To model both the behavior that the user expects and the unintuitive behavior that Python allows, we adopt an approach I'll call "Thanks I Hate It (TIHI)". It is the worst of both worlds, and it alters how we think about accessing members of a module. Again we will consider the example:

import a
import a.b

a.foo()
a.b.bar()

[TIHI]: Following Python, the import statements both make available the symbol a and all of it's top-level members. The second import statement also makes available the members of the form a.b.*. However, the attribute call a.foo will access a via the first import statement and the call a.b.bar will access a.b via the second.

In general the TIHI model will resolve an attribute load of the form a.a1...an (for a module a) by:

Finding the maximum prefix match amongst all available
import statements import a.b1...bm,
Among these, finding those of minimal path-length, and
Adding a reference to the binding created by the nearest
of these.

What we actually do

Rather than force Ruff's semantic model to be incorrect by actually implementing TIHI, we hack TIHI into the logic of unused-import itself. Doing this is somewhat awkward due to the nature of the implementation of unused-import.

Let me briefly review the current implementation and then explain what we do differently.

Current implementation

After having the semantic model visit the entire module, we look at the current live import bindings that have no references. There are various other filters and logic then applied, but our essential starting bucket for this rule consists of that: bindings to import statements that are live at the end of the file and have no references.

In particular, if the module consists solely of:

then our starting "bucket" where we might emit a lint does not include import a since the symbol a is shadowed by the statement import a.b.

This PR

From now on we will refer to the current behavior as the "stable" behavior. In this PR we introduce preview behavior under very specific assumptions designed to limit the scope of this PR to handle the most common cases where users get tripped up. If any of these assumptions are not met then we revert to the stable behavior.

To begin, instead of only considering import bindings that are live at the end of the module, we also consider all bindings shadowed by these. We assume that all of these bindings are also import bindings - specifically simple imports and submodule imports without aliases, not from imports. If not - revert to stable behavior. Next, we have to decide which of these statements have been "used" in the sense of the "TIHI" model above. So we iterate through the references to the last binding and decide which import statement is intuitively being referenced, according to the matching logic we described earlier.

As a technical note here, a call like a.b.foo() will create a reference to the symbol a - so we will not see the full attribute access. We must therefore crawl up the AST and collect the qualified name of the attribute access. We assume that all references arise from a Name node or from appearance in a binding to __all__ - if we find some other kind of reference, we revert to stable behavior.

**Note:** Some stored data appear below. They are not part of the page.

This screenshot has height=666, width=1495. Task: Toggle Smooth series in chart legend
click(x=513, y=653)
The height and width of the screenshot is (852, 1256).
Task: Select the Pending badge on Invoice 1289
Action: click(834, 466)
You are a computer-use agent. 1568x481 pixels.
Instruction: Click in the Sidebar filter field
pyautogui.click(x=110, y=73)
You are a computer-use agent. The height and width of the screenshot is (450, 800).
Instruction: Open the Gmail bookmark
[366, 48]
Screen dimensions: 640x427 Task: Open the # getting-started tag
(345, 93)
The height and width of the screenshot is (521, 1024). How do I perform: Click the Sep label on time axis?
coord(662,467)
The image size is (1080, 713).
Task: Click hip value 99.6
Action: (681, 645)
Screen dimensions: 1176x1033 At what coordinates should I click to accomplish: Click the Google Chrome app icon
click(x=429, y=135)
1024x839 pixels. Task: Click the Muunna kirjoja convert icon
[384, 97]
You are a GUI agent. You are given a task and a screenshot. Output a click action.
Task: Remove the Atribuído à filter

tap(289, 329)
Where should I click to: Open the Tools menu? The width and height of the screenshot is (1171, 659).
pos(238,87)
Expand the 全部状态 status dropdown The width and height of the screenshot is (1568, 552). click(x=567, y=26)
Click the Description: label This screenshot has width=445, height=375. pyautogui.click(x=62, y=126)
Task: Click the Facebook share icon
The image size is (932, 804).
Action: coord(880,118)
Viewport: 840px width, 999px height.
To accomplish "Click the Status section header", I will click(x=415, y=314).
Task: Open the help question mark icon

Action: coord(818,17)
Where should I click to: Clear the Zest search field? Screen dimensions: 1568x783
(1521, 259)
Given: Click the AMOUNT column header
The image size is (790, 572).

Having marked each import statement as used or unused, we collect the unused ones and then proceed as in the stable behavior.

Questions

What if the submodule import has a side-effect and so is used? For example, if a/b.py contains import a.x but a/__init__.py does not. Then a.x.baz really does need import a.b.

We already don't model side-effects, even for simple module imports like import a. So the user would be required to suppress the lint for such an anti-pattern.

Shouldn't you do ____ to avoid allocating and performance regressions?

Maybe! The benchmarks did not show a regression, but if we want to pre-emptively do that I'm happy to. Some places where it may make sense are:

We currently allocate a vector of size 1 in a common situation where we "bail" to the stable behavior when iterating over bindings. This is to make the opaque type of various iterators the same. But we could avoid that.
We could use something like SmallVec when collecting candidate unused import bindings shadowing a given one, since there will often not be very many
We could use a bitmask to mark used bindings (for a given symbol) as long as we are only dealing with < 64 of them and fallback to Vec<bool> otherwise
... probably other things I'm not thinking of!